Fluoride toxicity can lead to fluorosis, which can cause teeth to discolor and bone to deteriorate. However, scientific data on fluorosis has largely been gathered in regions where natural fluoride content in drinking water far exceeds what the US Centers for Disease Control and Prevention (CDC) outlines (0.7 mg/L). For example, India's groundwater has an average 2.37 mg/L of fluoride, and aa much as 9.22 mg/L in some areas.

While the study doesn't demonstrate that fluoride-treated water improves brain function, the researchers found a correlation.
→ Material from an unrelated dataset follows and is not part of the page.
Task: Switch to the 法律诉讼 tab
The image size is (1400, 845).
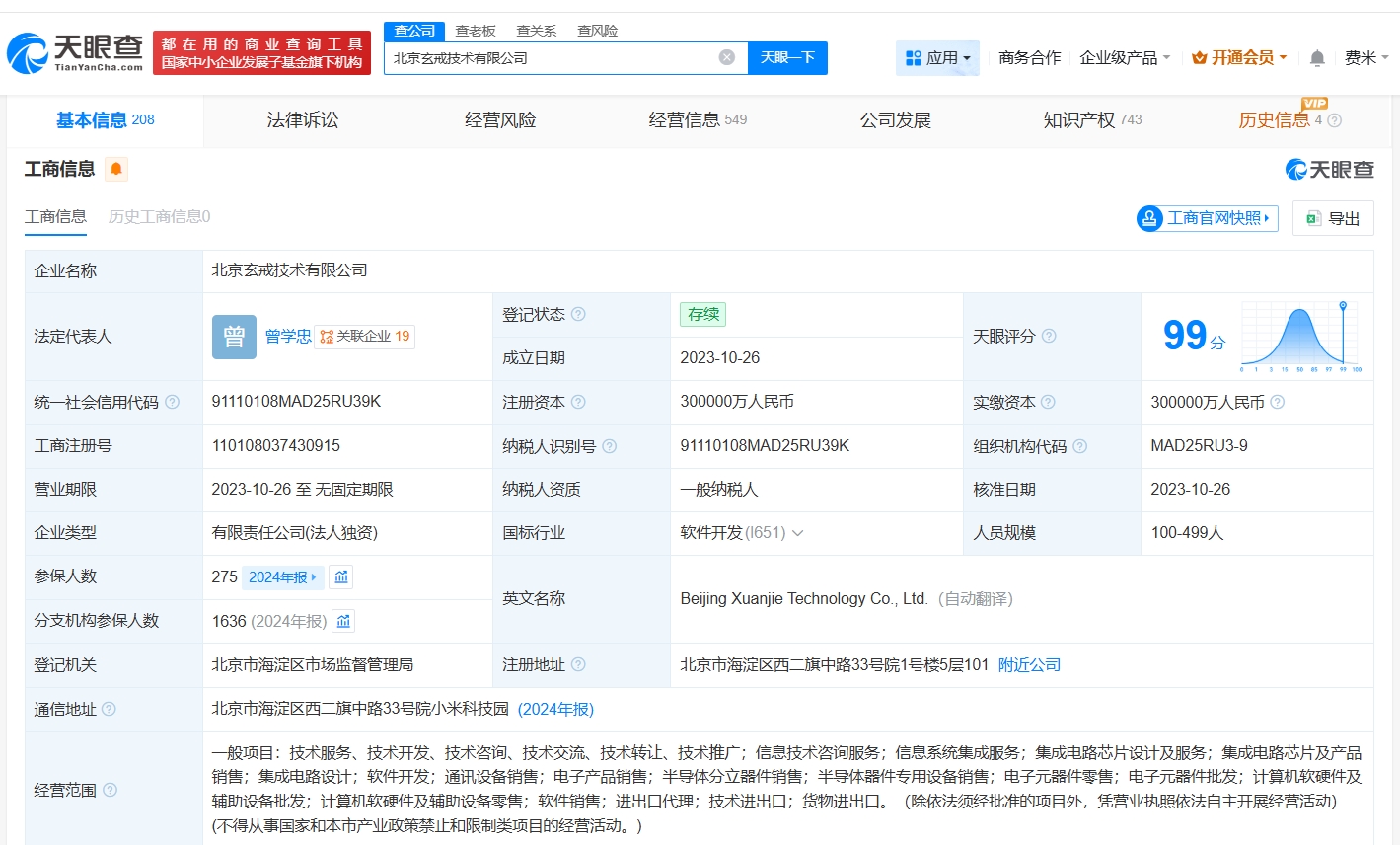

And, importantly, there was no link between fluoride and the prevalence of neurodevelopmental conditions seen in children and adolescents.

"This study provides important longer-term evidence that community water fluoridation is a safe and effective public health measure," said Associate Professor Matthew Hobbs from the University of Canterbury in New Zealand. "These findings align with decades of high-quality international research showing that concerns about fluoride and cognition stem from studies of populations exposed to extremely high fluoride levels not from community water fluoridation.

"From a public health perspective, this matters," he continued. "Community water fluoridation remains one of the most equitable and cost-effective ways to prevent tooth decay, particularly for children and for communities with limited access to dental care."

It's also worth pointing out that the dental health benefits of fluoride have been put beyond doubt over decades of research.

"It’s a refreshing piece of research, and in particular because it has gone on for such a long period of time, and it has gone on in a country that is profoundly litigious," noted Justin Wall from Te Rōpū Niho Ora (Oral Health New Zealand). "This research demonstrates that fluoridation is safe for all ages, and with the growing older population who have retained their teeth we need to protect their dentition as they age.

“The paper is entirely consistent with the information that has been gathered over many, many, many years of studying the fluoride supplementation of the domestic water supply," he added. "So, for this amount of research to be done over such a long period of time in America, I think it has to be taken seriously.

The research – paper one and paper two – was published in the journal Science Advances.